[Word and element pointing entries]
═══

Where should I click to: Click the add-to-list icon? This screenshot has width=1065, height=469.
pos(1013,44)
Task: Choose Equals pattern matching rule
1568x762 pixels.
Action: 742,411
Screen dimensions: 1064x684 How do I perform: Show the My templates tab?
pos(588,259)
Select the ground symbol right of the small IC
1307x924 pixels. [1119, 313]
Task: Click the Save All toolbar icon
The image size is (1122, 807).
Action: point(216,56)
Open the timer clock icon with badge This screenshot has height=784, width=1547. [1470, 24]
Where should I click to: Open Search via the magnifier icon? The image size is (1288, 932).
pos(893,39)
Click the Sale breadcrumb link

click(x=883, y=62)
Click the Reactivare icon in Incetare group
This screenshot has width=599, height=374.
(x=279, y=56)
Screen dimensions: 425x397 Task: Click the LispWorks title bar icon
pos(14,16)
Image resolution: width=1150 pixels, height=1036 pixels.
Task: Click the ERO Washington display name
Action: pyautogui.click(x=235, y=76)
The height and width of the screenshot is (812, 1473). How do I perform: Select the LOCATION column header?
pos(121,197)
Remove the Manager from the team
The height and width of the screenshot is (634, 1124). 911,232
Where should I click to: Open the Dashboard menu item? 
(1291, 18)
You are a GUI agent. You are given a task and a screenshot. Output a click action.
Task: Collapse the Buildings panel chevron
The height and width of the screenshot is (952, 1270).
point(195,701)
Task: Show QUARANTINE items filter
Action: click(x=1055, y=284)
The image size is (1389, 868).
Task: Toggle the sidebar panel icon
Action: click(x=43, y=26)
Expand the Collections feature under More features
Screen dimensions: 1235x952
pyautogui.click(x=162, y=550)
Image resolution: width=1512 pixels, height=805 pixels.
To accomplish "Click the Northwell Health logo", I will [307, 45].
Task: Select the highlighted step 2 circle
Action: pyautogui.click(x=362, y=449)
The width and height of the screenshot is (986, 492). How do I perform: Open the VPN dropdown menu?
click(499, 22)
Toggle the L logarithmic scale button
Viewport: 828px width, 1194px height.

═══

[Required task]
Recast the lines above as a numbered list, leaving out the blank lines.

[The solution]
1. Where should I click to: Click the add-to-list icon? This screenshot has width=1065, height=469.
2. pos(1013,44)
3. Task: Choose Equals pattern matching rule
4. 1568x762 pixels.
5. Action: 742,411
6. Screen dimensions: 1064x684 How do I perform: Show the My templates tab?
7. pos(588,259)
8. Select the ground symbol right of the small IC
9. 1307x924 pixels. [1119, 313]
10. Task: Click the Save All toolbar icon
11. The image size is (1122, 807).
12. Action: point(216,56)
13. Open the timer clock icon with badge This screenshot has height=784, width=1547. [1470, 24]
14. Where should I click to: Open Search via the magnifier icon? The image size is (1288, 932).
15. pos(893,39)
16. Click the Sale breadcrumb link
17. click(x=883, y=62)
18. Click the Reactivare icon in Incetare group
19. This screenshot has width=599, height=374.
20. (x=279, y=56)
21. Screen dimensions: 425x397 Task: Click the LispWorks title bar icon
22. pos(14,16)
23. Image resolution: width=1150 pixels, height=1036 pixels.
24. Task: Click the ERO Washington display name
25. Action: pyautogui.click(x=235, y=76)
26. The height and width of the screenshot is (812, 1473). How do I perform: Select the LOCATION column header?
27. pos(121,197)
28. Remove the Manager from the team
29. The height and width of the screenshot is (634, 1124). 911,232
30. Where should I click to: Open the Dashboard menu item? 
31. (1291, 18)
32. You are a GUI agent. You are given a task and a screenshot. Output a click action.
33. Task: Collapse the Buildings panel chevron
34. The height and width of the screenshot is (952, 1270).
35. point(195,701)
36. Task: Show QUARANTINE items filter
37. Action: click(x=1055, y=284)
38. The image size is (1389, 868).
39. Task: Toggle the sidebar panel icon
40. Action: click(x=43, y=26)
41. Expand the Collections feature under More features
42. Screen dimensions: 1235x952
43. pyautogui.click(x=162, y=550)
44. Image resolution: width=1512 pixels, height=805 pixels.
45. To accomplish "Click the Northwell Health logo", I will [307, 45].
46. Task: Select the highlighted step 2 circle
47. Action: pyautogui.click(x=362, y=449)
48. The width and height of the screenshot is (986, 492). How do I perform: Open the VPN dropdown menu?
49. click(499, 22)
50. Toggle the L logarithmic scale button
51. Viewport: 828px width, 1194px height.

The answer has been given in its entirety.